### DATA LISTING
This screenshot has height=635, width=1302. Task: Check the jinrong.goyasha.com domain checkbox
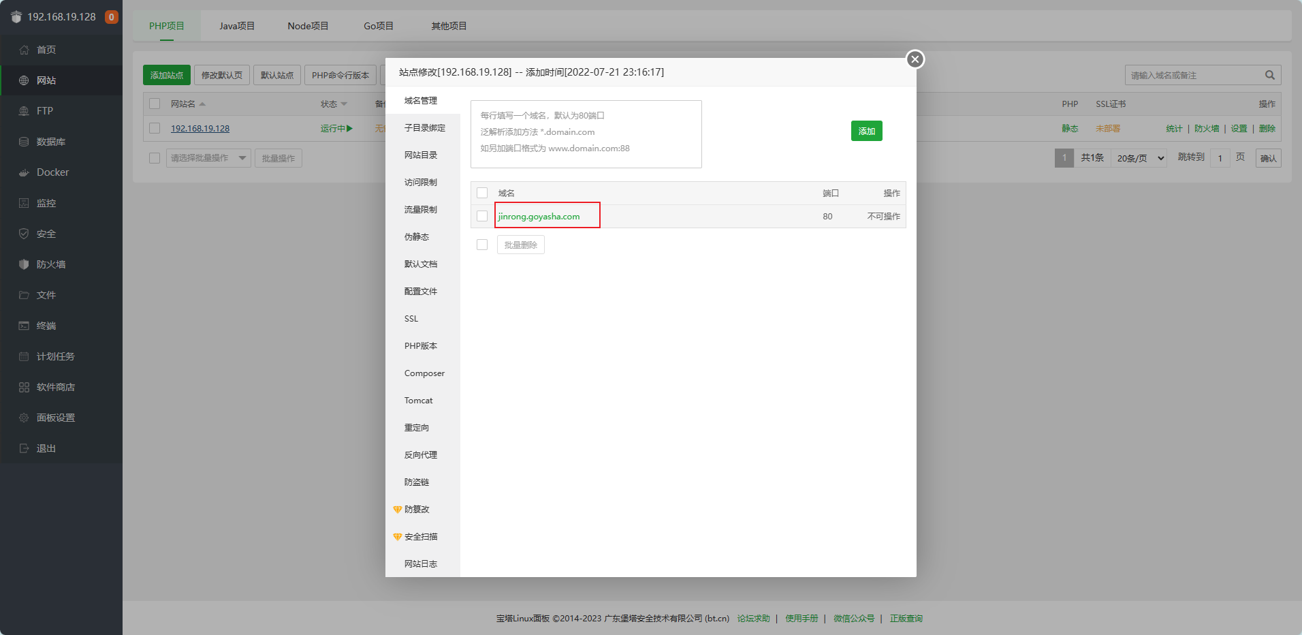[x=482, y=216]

---

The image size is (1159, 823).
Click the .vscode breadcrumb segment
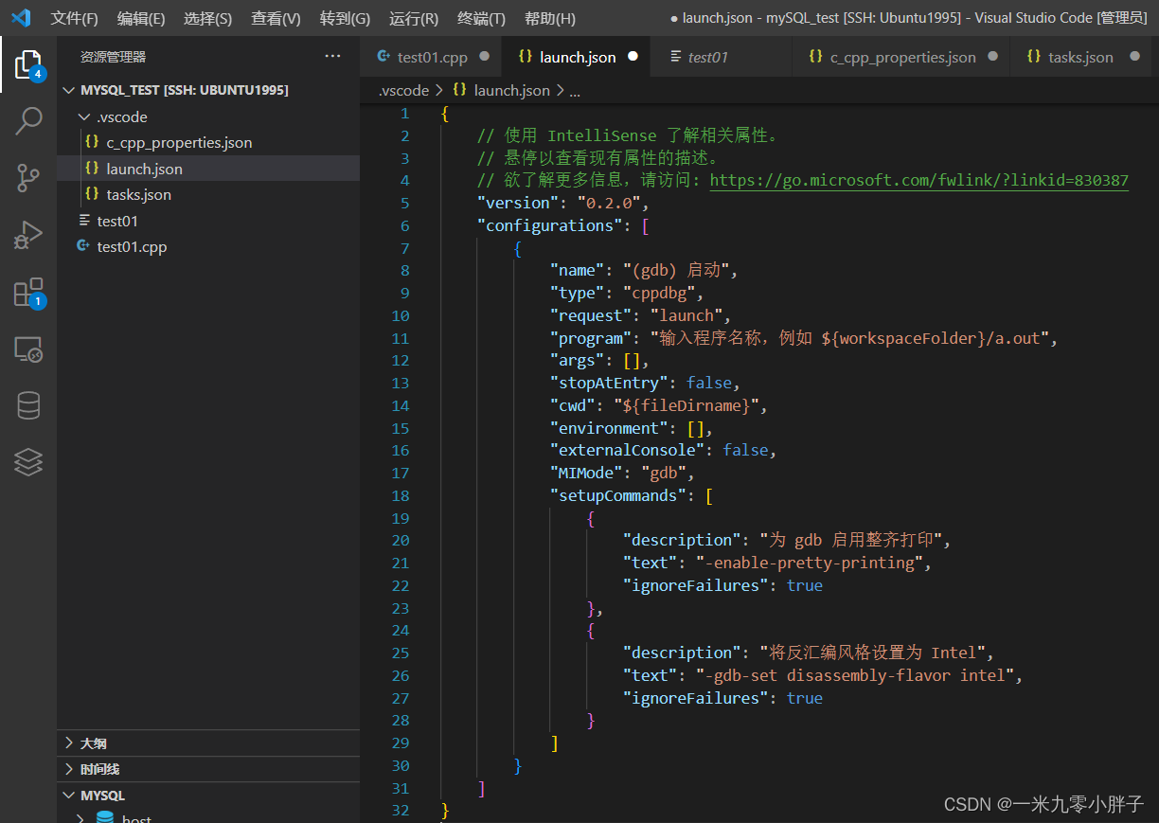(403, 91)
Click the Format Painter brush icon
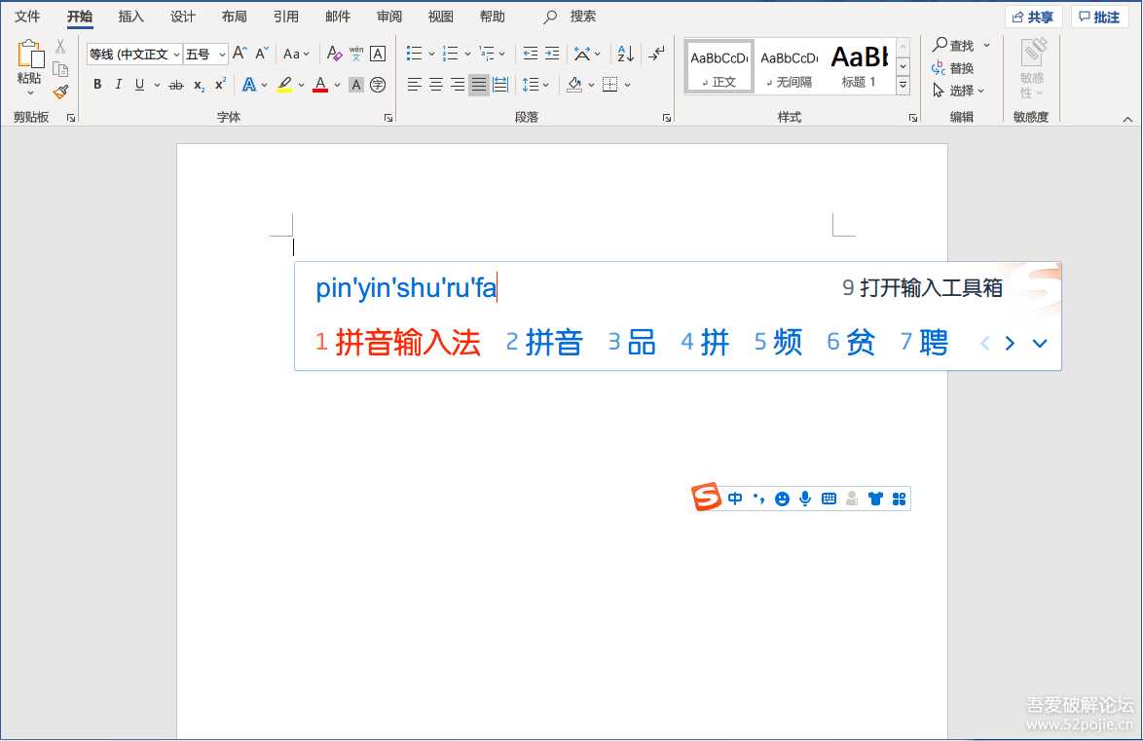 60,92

### EXERCISE OBJECTIVE
Turn everything from the line containing "This screenshot has" down to the line containing "[x=482, y=216]" into a JSON list of strings, one string per line, with blank lines left out. Leave the pictures out of the answer.

### RESULT OF THIS EXERCISE
[
  "This screenshot has height=635, width=1302. Task: Check the jinrong.goyasha.com domain checkbox",
  "[x=482, y=216]"
]